DNase-Seq is the name of the first method and
ATAC-Seq based on transposons is the name of the second method.
Combined with next generation sequencing,
they allow you to identify
gene switches without knowing the transcription factors that bind to them either.
Well, this is an advantage and sometimes a disadvantage.
Once you have identified these switches in a generic way,
you may a posteriori like to answer the question which
transcription factor might bind to the things that I have identified.
In fact, if we look in detail at the result of DNase-Seq experiments,
we will see that the experiments generates so-called footprinting patterns.
So if we look at the piles of reads that are defining these gene switches,
we will see that not all the bases are equally covered.

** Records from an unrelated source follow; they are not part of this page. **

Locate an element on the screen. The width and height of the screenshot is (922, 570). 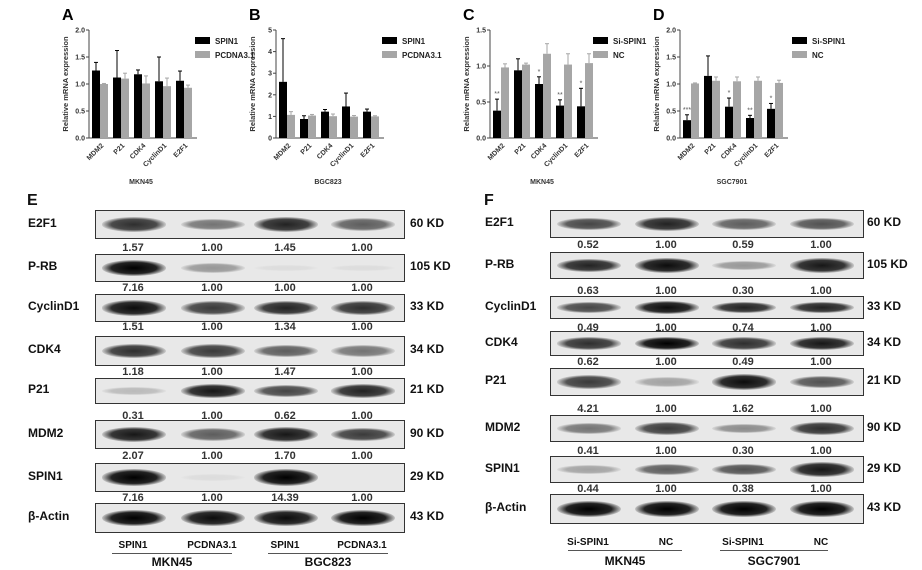
quantification-value: 14.39 is located at coordinates (285, 498).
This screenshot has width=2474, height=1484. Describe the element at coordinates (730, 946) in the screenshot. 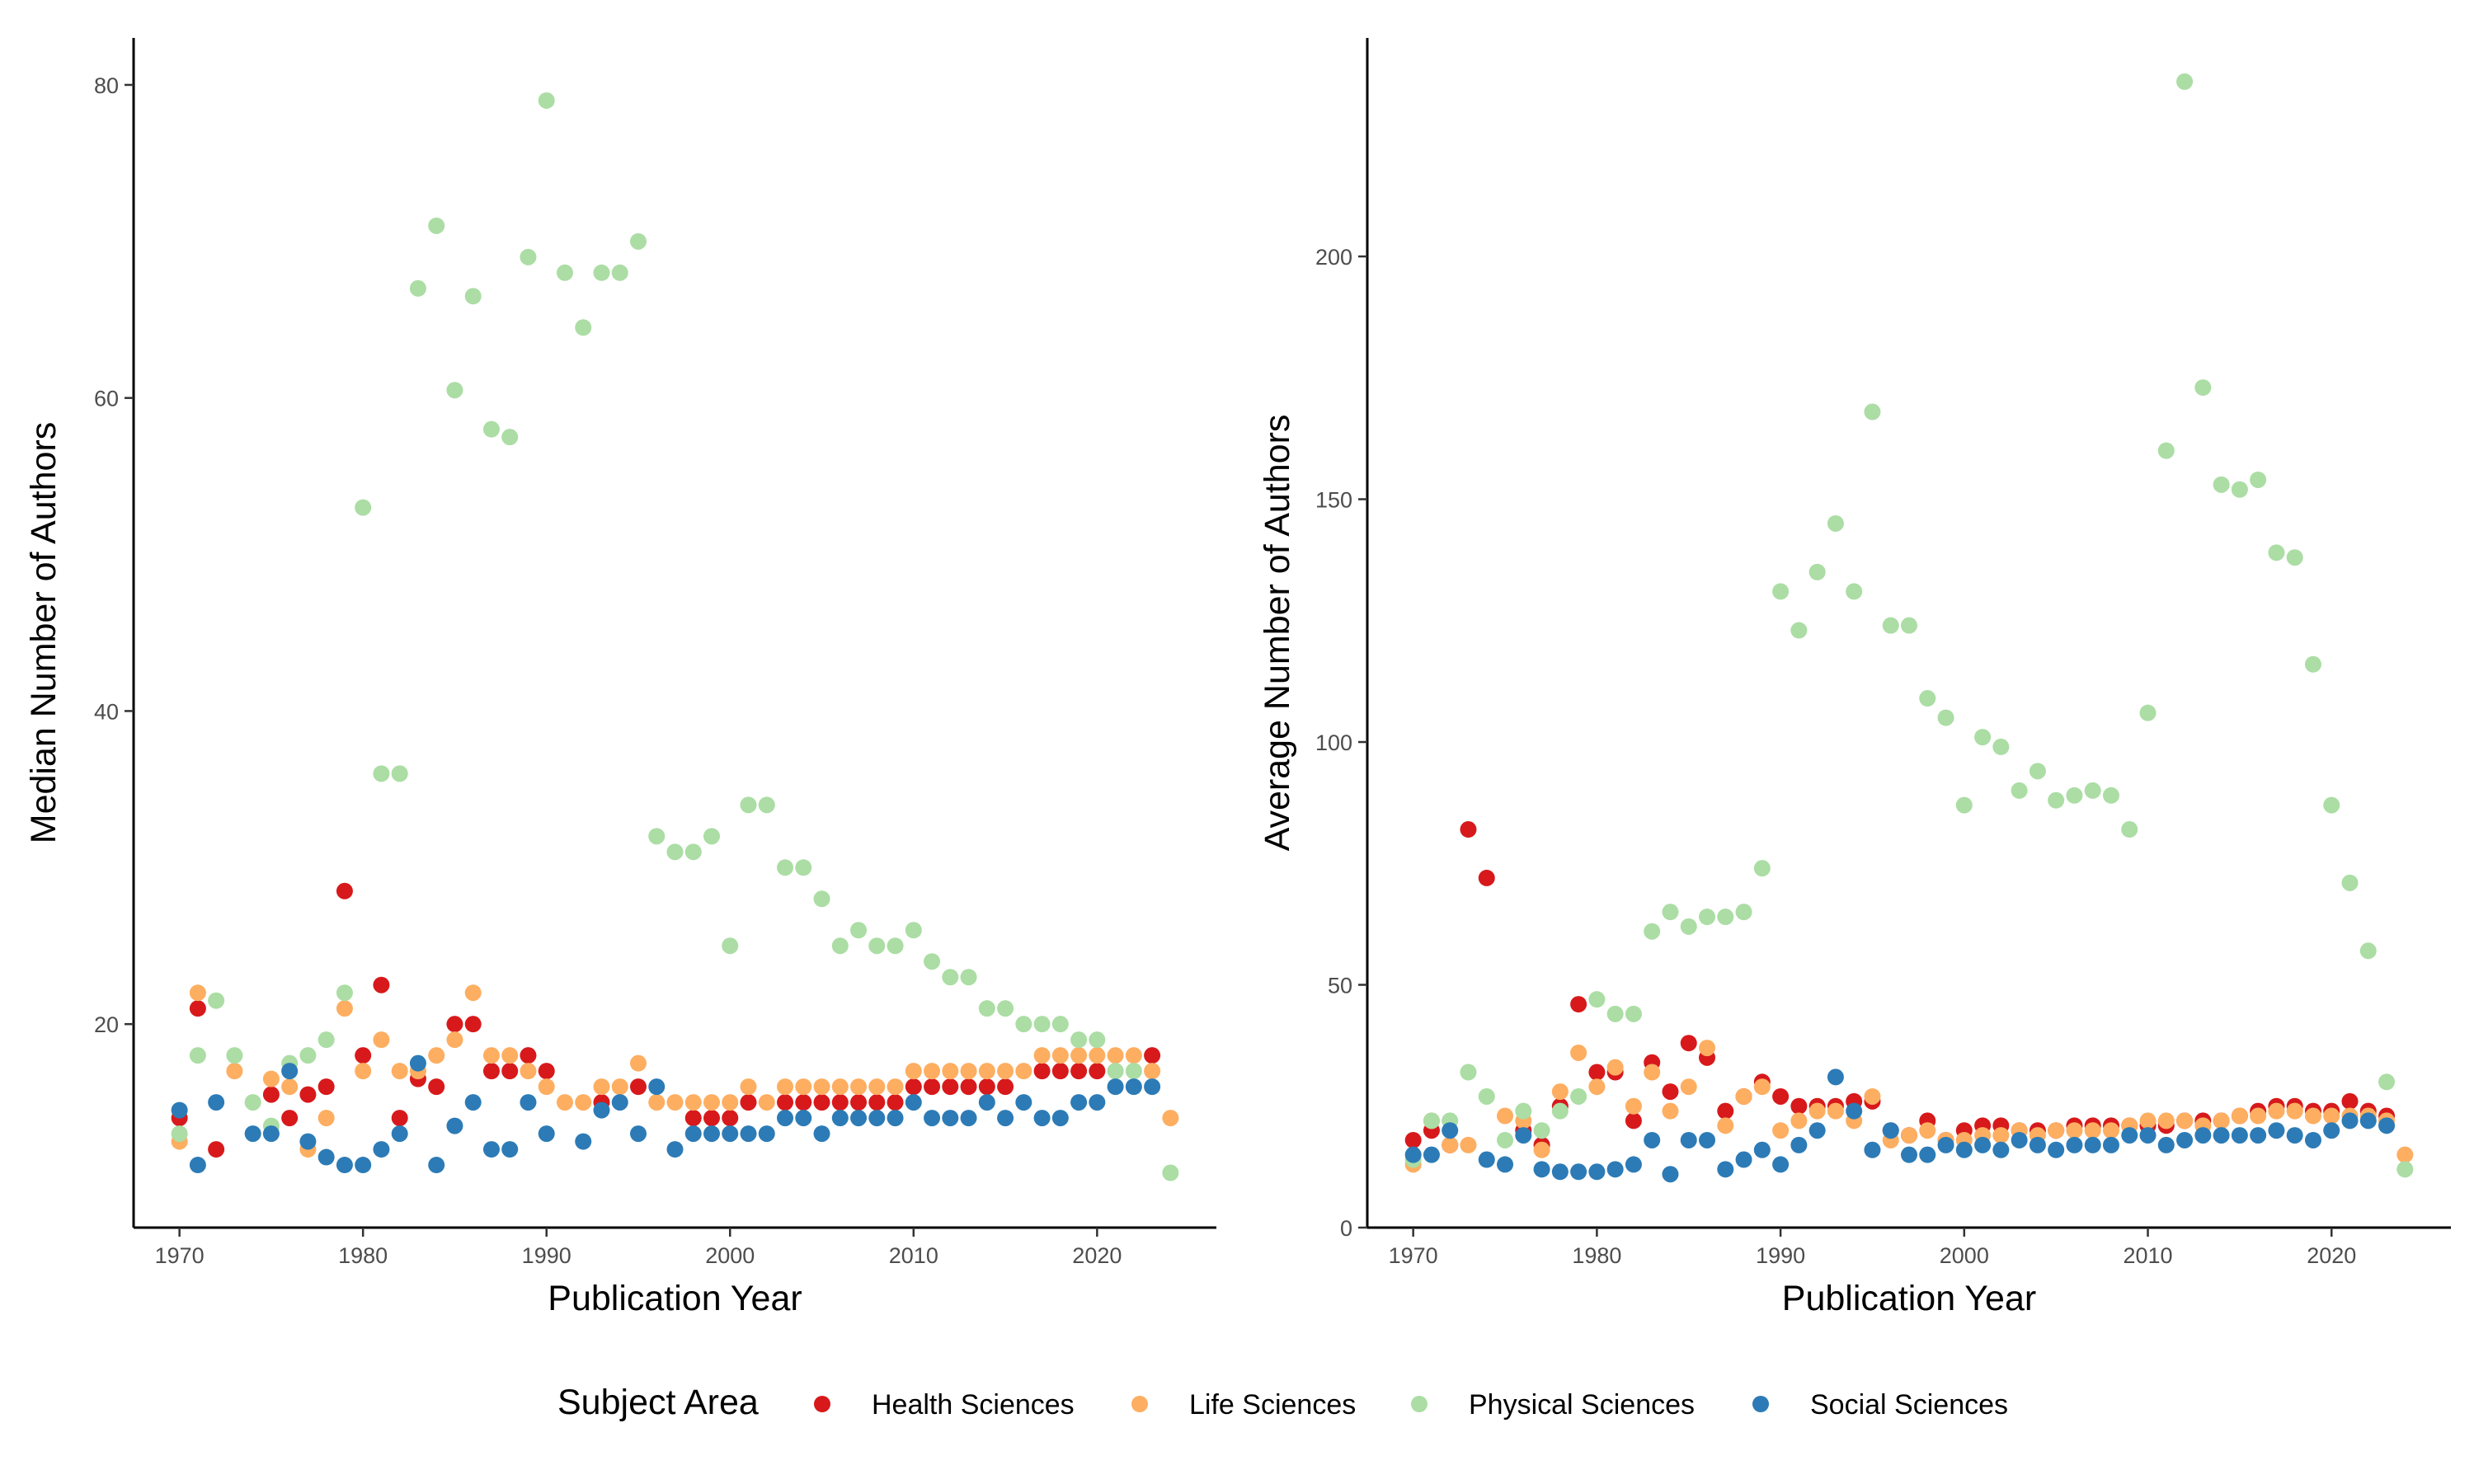

I see `median-point-physical-sciences-2000` at that location.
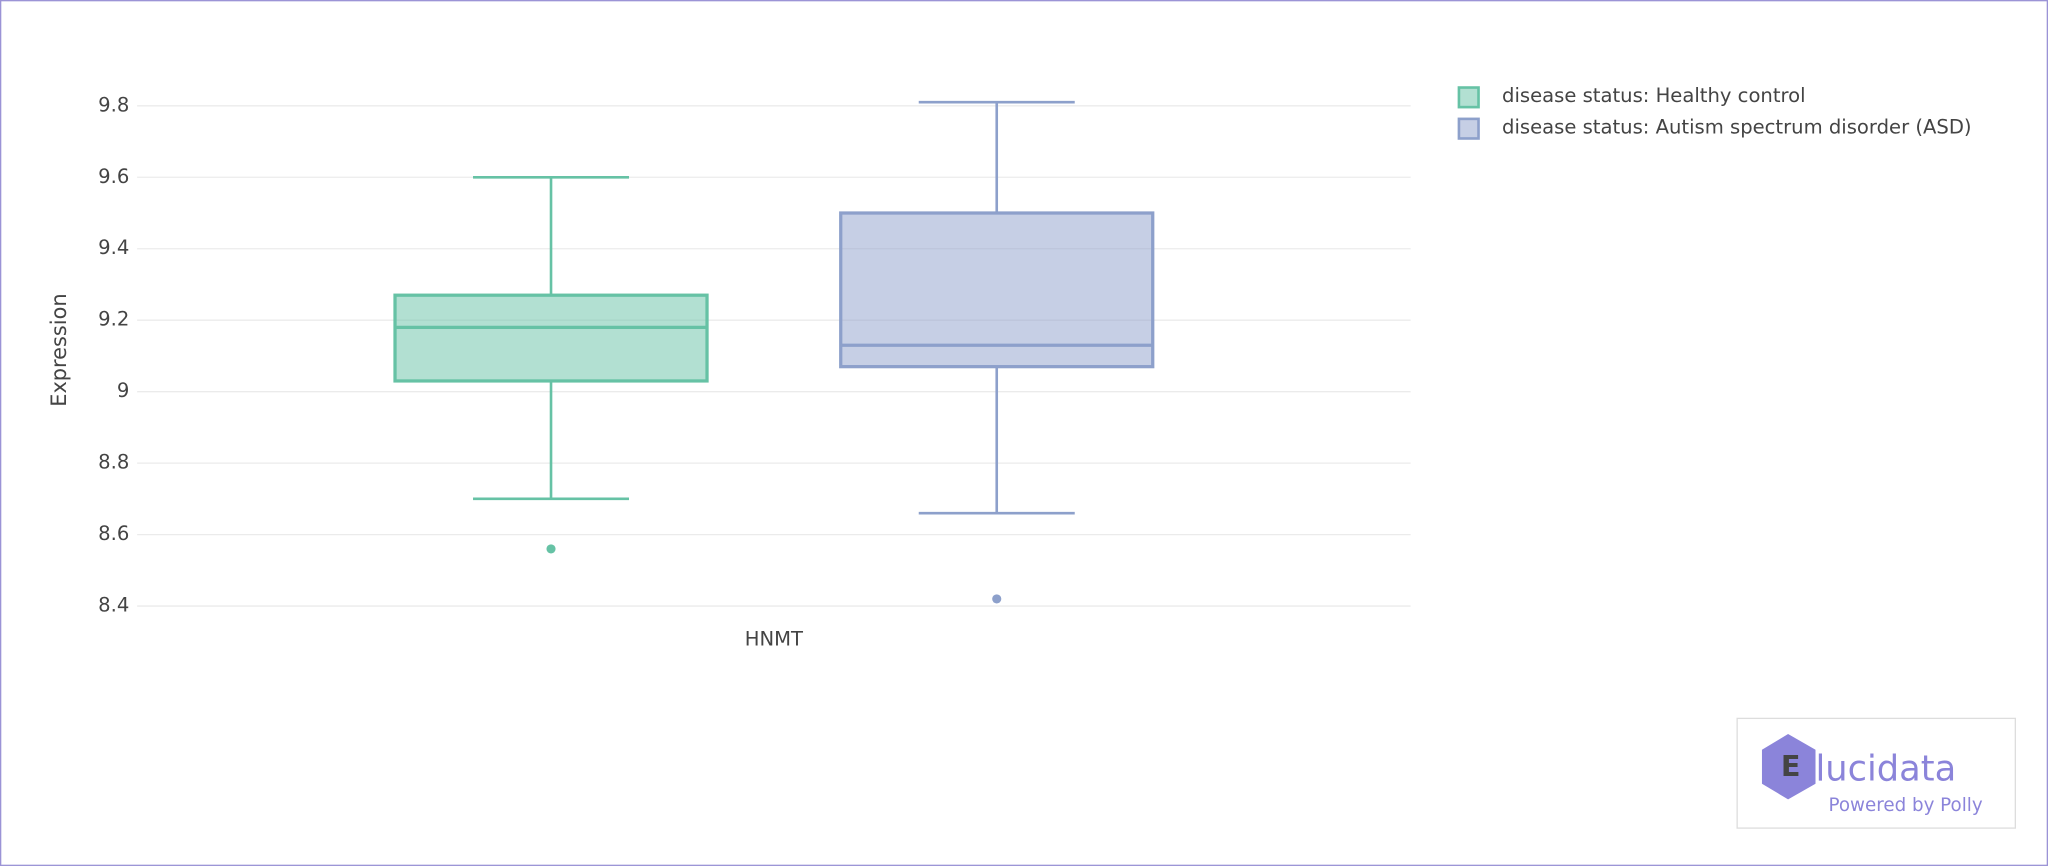  Describe the element at coordinates (1791, 766) in the screenshot. I see `logo-icon-letter: E` at that location.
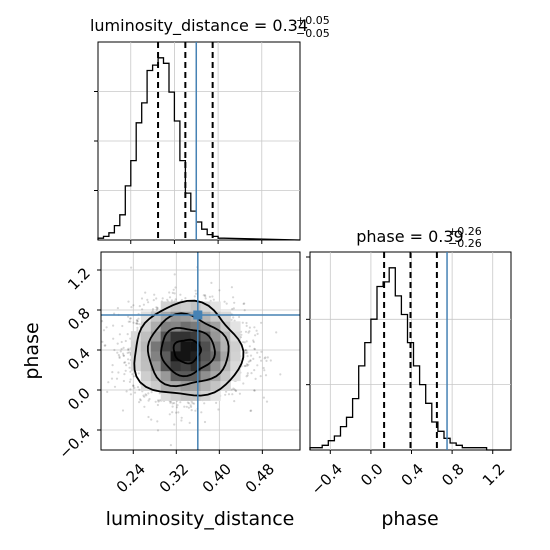 This screenshot has width=550, height=550. I want to click on y-tick-label: 0.4, so click(79, 359).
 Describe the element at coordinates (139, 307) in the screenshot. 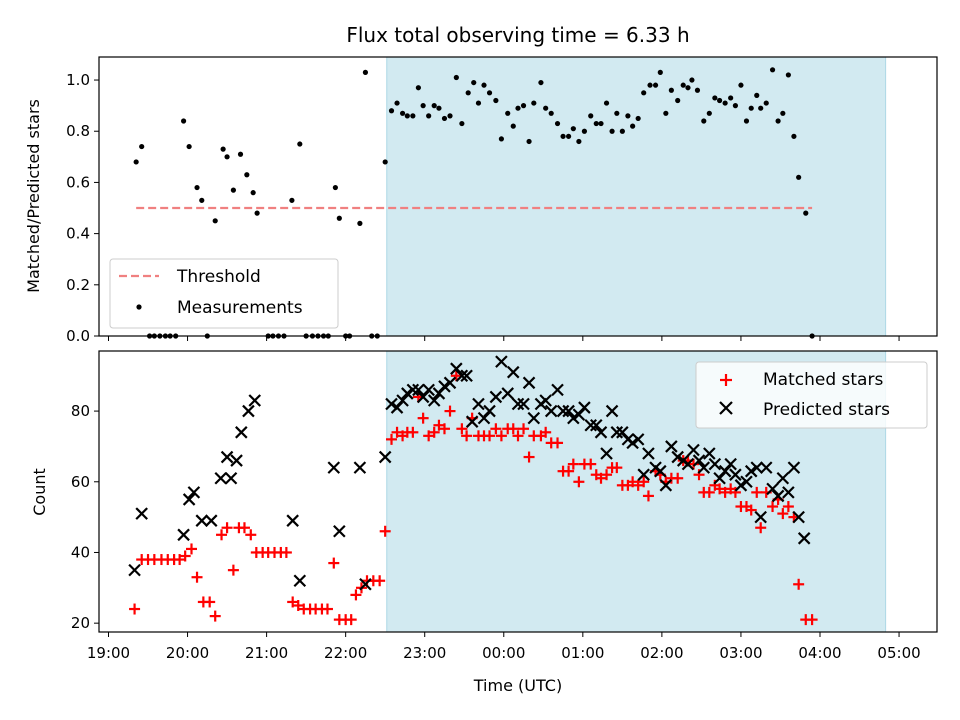

I see `legend-measurement-swatch` at that location.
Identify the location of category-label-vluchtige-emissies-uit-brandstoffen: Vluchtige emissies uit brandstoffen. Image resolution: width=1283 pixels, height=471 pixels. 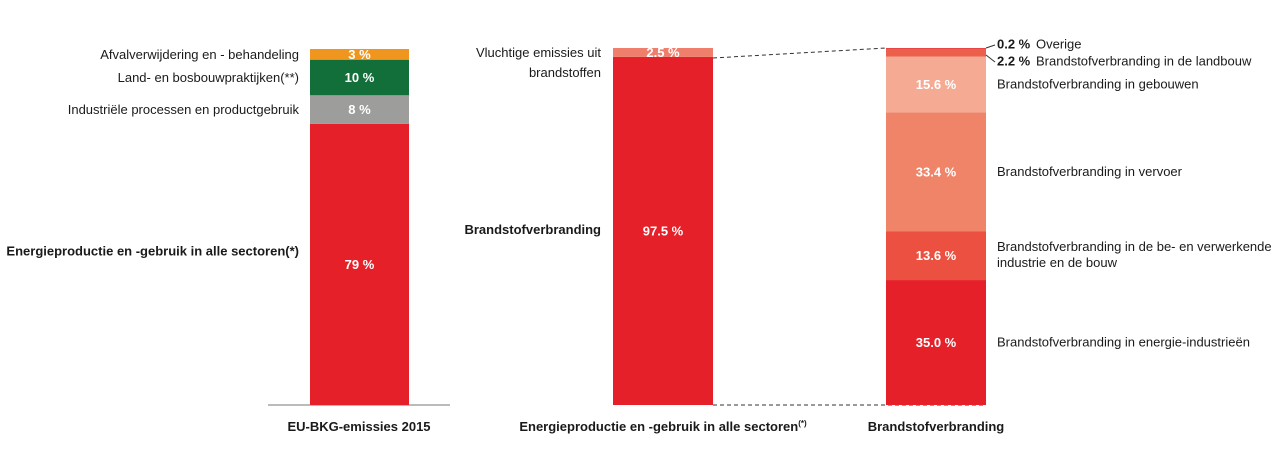
(538, 62).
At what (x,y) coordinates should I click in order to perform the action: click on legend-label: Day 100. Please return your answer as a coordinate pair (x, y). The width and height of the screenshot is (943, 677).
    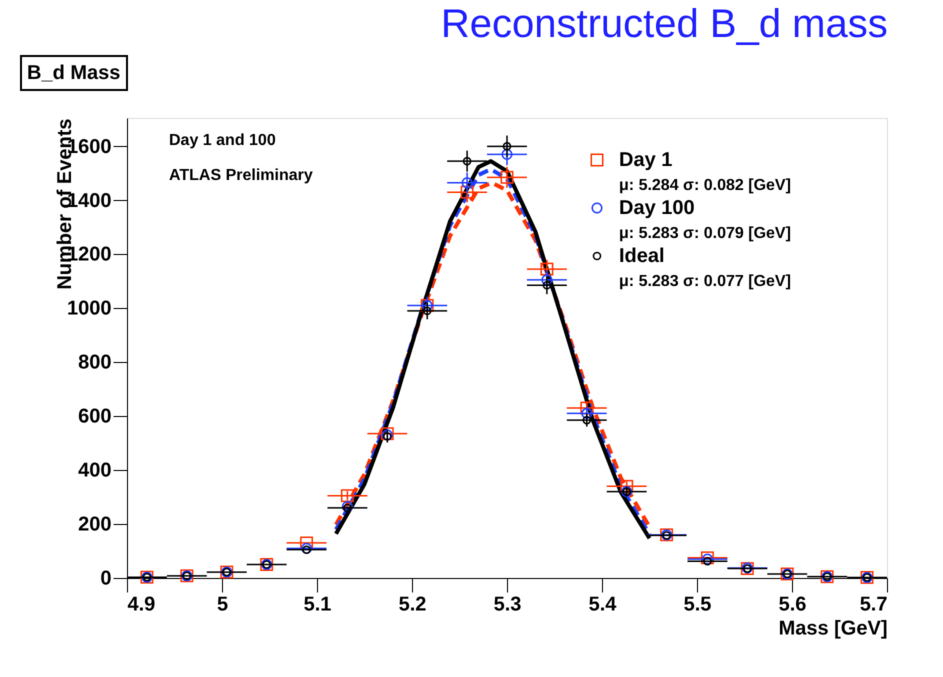
    Looking at the image, I should click on (657, 208).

This is because the protein factor binds specifically to parts of the DNA which are,
therefore, protected from DNase.
And if we look at these footprints,
we can actually identify transcription factor binding
sites that will allow us to go back to the transcription factor a posteriori.
The last method that I would like to refer to is
chromatin conformation capture which can either be done in a targeted way,
but is increasingly done at the genome-wide level.
It is then called Hi-C seq.
The idea there is that one will try to identify pieces
of DNA that although far away on the chromosome,
are brought close to each other in the nucleus by virtue of
this looping structure that is formed when a gene switch is active in a given cell type.
Hi-C allows you to identify two pieces of
DNA that are brought close to each other by this process in the nucleus.
Combined with so-called promoter capture Hi-C,
it is a very effective new way to identify
distant regulatory elements controlling specific proximal promoters.